Il y a quelques jours, une prof de lycée s’est retrouvée convoquée par sa hiérarchie pour avoir dit sur Internet le mal qu’elle pensait de l’allocution télévisée du président Macron. Il n’en fallait pas plus pour relancer le débat sur le fameux « devoir de réserve » des enseignants, dans un contexte particulier : le ministre JM Blanquer aimerait bien, 35 ans après les textes sur les droits et obligations des fonctionnaires, inscrire dans la loi qu’il prépare un article permettant de mieux contrôler la parole enseignante.
La tribune du grand chef blanc
Le 12 décembre dernier une prof d’un lycée dijonnais signe sur le site d’info alternatif disjoncter.info une tribune intitulée « Le grand chef blanc a parlé ». Offensive, satirique, engagée, la tribune lui vaut une convocation le 20 décembre au rectorat. Là, l’enseignante a selon une syndicaliste droit à « un rappel au devoir de réserve », à « une incitation à la plus extrême prudence », le rectorat lui explique qu’« un fonctionnaire ne doit pas critiquer sa hiérarchie et l’Etat employeur », lui reproche surtout d’avoir indiqué dans sa tribune qu’elle était enseignante ainsi que le nom de son lycée, mais finalement, aucune sanction n’est donnée.
Sur les réseaux sociaux, l’affaire est abondamment commentée, on lit beaucoup d’incompréhension, d’inquiétude, de colère chez les enseignants. Très vite un hashtag fait florès, #JeSuisEnseignant, par lequel de nombreux profs disent leur volonté de continuer à exprimer librement leur opinion – certains font le lien avec un autre hashtag vécu comme une libération de la parole enseignante, #PasDeVague.
D’aucuns estiment cependant que le ton de la tribune, le fait que la prof ait indiqué le nom de son lycée, justifient ce rappel à l’ordre officiel. D’autres encore font immédiatement le lien avec ces tweets étonnants, postés quelques semaines plus tôt, qui donne une idée du contexte actuel :
Le message des formateurs en e-réputation est clair, les enseignants doivent se garder d’exprimer leur opinion publiquement, et donc sur Internet.
A quelques semaines d’intervalle, donc, un même message, une même volonté de la hiérarchie et de l’institution de contrôler la parole des enseignants, de les inciter à se faire discrets, à garder leur opinion pour eux. Pourtant quand on consulte les textes, les choses sont claires : il n’y a pas, dans la loi, d’obligation de réserve pour les enseignants.

• **CONSIGNE 1**
Répondez à ces questions sur l'article consacré au devoir de réserve des enseignants :
(a) Quel ministre souhaite inscrire dans sa future loi un article permettant de mieux contrôler la parole enseignante ?
(b) Sur quel site d'info alternatif la tribune de l'enseignante a-t-elle paru ?
(c) Quel hashtag s'est rapidement répandu sur les réseaux sociaux après l'affaire ?
• **CONSIGNE 2**
Veuillez reproduire fidèlement tout le passage de l'article consacré au devoir de réserve des enseignants, depuis « A quelques semaines » jusqu'à « pour les enseignants. ».
Le matériel qui suit n'est pas nécessaire.

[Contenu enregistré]

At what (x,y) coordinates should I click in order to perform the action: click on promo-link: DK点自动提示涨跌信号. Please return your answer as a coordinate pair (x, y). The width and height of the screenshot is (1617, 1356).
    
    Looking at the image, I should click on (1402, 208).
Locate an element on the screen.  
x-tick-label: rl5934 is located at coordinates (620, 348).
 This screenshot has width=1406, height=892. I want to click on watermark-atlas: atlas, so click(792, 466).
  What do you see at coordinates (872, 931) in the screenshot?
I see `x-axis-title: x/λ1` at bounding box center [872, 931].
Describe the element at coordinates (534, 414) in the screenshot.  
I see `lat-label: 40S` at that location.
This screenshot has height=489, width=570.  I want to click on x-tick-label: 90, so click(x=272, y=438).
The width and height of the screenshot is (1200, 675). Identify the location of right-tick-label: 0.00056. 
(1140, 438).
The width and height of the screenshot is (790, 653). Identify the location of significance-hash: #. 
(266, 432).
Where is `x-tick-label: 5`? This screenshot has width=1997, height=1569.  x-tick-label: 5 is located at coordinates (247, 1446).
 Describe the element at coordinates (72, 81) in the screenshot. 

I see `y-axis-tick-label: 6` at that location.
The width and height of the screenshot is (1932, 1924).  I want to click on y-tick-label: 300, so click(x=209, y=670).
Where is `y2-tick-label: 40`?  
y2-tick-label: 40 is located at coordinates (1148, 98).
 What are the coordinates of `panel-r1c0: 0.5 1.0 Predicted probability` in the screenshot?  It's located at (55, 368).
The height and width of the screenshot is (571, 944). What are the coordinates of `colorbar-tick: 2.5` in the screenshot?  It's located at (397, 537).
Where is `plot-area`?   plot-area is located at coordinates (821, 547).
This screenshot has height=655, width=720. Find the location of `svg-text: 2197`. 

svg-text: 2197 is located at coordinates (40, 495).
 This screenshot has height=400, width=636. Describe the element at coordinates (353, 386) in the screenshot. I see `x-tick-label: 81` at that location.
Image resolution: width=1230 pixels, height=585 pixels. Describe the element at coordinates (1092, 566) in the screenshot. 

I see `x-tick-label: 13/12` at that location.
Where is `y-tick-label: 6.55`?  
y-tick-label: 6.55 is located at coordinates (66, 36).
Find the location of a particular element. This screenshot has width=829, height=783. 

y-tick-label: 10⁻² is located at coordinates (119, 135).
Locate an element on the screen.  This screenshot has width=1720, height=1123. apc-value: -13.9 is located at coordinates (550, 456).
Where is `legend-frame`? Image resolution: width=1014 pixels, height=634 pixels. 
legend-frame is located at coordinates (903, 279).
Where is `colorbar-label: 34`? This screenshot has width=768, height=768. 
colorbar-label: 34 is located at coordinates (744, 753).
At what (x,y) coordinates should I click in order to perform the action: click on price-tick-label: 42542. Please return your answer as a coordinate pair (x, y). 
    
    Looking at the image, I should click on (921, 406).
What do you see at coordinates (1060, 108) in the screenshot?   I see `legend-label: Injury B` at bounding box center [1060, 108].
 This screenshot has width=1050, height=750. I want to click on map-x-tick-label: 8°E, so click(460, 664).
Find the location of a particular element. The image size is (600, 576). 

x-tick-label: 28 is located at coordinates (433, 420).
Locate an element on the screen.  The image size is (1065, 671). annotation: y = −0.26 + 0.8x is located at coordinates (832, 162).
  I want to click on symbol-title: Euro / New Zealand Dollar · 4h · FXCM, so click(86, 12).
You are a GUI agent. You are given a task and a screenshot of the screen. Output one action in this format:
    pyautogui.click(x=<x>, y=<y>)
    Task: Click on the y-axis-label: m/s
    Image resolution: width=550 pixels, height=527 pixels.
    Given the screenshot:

• **RÉPONSE 1**
(a) JM Blanquer
(b) disjoncter.info
(c) #JeSuisEnseignant

• **RÉPONSE 2**
A quelques semaines d’intervalle, donc, un même message, une même volonté de la hiérarchie et de l’institution de contrôler la parole des enseignants, de les inciter à se faire discrets, à garder leur opinion pour eux. Pourtant quand on consulte les textes, les choses sont claires : il n’y a pas, dans la loi, d’obligation de réserve pour les enseignants.